The U.S. financial services sector has gotten plenty of attention this year. Returns accrued by major exchange traded funds tracking the sector justify the adulation.

Some would even argue that U.S. bank stocks are not getting the respect they deserve. Others point to the recovery in European bank shares as a positive catalyst for Eurozone equities heading into 2014. [Financials Getting no Respect]

Another corner of the globe, one often overlooked by Western investors, is home to a stable banking system that offers opportunity and is accessible via exchange traded funds. Yes, the some nations in the Middle East have stable banking systems. At least according to Fitch Ratings.

“Fitch Ratings says the rating outlook for almost all banks in the Gulf Cooperation Council (GCC) region is stable, largely driven by the probability of sovereign support. Regional unrest has a negative impact on banks’ rating outlooks elsewhere in the Middle East,” according to a statement from the ratings agency.

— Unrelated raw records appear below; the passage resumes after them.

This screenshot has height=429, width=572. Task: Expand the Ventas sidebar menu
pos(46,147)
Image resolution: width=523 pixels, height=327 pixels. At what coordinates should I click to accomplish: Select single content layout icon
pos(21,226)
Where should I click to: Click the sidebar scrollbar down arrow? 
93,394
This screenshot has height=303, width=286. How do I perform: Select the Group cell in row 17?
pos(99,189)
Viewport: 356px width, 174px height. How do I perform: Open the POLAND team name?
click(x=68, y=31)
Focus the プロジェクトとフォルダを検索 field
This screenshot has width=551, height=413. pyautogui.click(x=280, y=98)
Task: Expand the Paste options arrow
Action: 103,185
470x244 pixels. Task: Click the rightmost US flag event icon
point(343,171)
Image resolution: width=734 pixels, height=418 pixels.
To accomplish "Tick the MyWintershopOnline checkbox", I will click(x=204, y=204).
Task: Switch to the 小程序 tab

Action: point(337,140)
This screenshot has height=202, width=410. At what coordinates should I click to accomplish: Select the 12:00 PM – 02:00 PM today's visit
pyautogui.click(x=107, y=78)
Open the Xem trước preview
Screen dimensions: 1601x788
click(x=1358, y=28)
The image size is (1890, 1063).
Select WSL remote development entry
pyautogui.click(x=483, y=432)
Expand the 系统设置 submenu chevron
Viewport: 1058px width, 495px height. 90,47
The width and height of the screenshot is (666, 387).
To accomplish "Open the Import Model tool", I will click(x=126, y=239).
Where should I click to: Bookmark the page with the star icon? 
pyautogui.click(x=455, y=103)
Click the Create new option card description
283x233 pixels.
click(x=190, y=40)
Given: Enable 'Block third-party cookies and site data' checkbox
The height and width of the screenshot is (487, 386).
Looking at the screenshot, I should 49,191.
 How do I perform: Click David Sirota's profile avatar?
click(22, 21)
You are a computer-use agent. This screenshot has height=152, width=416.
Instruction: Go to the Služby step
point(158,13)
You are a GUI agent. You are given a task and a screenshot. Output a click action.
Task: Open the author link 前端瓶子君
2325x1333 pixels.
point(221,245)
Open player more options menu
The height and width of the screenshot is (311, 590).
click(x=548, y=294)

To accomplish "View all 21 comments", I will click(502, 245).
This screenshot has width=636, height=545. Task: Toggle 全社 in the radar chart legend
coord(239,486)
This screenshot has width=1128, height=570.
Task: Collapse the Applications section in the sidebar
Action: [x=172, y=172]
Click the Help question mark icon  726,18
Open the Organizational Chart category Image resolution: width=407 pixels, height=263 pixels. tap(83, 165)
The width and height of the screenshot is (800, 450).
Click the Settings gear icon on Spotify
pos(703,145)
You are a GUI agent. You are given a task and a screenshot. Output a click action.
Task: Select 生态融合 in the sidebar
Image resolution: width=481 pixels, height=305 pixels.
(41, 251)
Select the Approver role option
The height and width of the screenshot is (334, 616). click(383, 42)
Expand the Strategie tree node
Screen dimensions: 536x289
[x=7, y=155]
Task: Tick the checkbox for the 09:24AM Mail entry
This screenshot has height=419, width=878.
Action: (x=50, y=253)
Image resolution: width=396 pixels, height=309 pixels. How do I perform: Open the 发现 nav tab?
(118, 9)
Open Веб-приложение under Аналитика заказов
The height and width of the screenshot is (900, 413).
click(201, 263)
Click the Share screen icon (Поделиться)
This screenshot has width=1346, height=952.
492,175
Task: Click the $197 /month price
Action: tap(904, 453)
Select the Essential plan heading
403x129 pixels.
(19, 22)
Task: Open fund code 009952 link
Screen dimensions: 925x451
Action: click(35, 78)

The key words there are GCC and “almost all.”

“For instance, Fitch believes that there is a more positive trend in the UAE, Saudi Arabia and Kuwait. Qatari banks also benefit from a supportive environment, although rapid growth may result in capacity limitations and asset quality problems,” according to Fitch. The ratings agency is less enthused by banks in Egypt, Jordan and Lebanon.

Stocks in Qatar and UAE surged and soared to prominence earlier this year in anticipation of index provider MSCI upgrading the countries to emerging markets from frontier status. MSCI obliged, but that has some market observers worried about the impact the looming departure of those countries will have on major frontier markets indices. [Frontier Markets Pricier Than Emerging Rivals]

Investors can still gain ample access to Qatar, UAE and Kuwait’s equity markets (Kuwait will remain a frontier market and those countries’ financial services sectors through at least two ETFs: The WisdomTree Middle East Dividend Fund (NasdaqGS: GULF) and the Market Vectors Gulf States Index ETF (NYSEArca: MES).

Both ETFs are small by assets, but MES is up 6.4% in the past month and hit a new two-year high Wednesday after being identified as being on the cusp of a breakout earlier this month. [Stealth Rally for Gulf States ETF]

UAE, Qatar and Kuwait combine for 84.5% of MES’ country weight and the ETF allocates almost 62% of its sector weight to financial services names.

GULF, which has surged 35.2% in the past year, has a 57.6% weight to the financial services sector and allocates about 73% of geographic weight to Qatar, UAE and Kuwait. Plus, GULF compensates investors for taking on the risks inherent with investing in the Middle East as the ETF features a 5% 30-day SEC yield.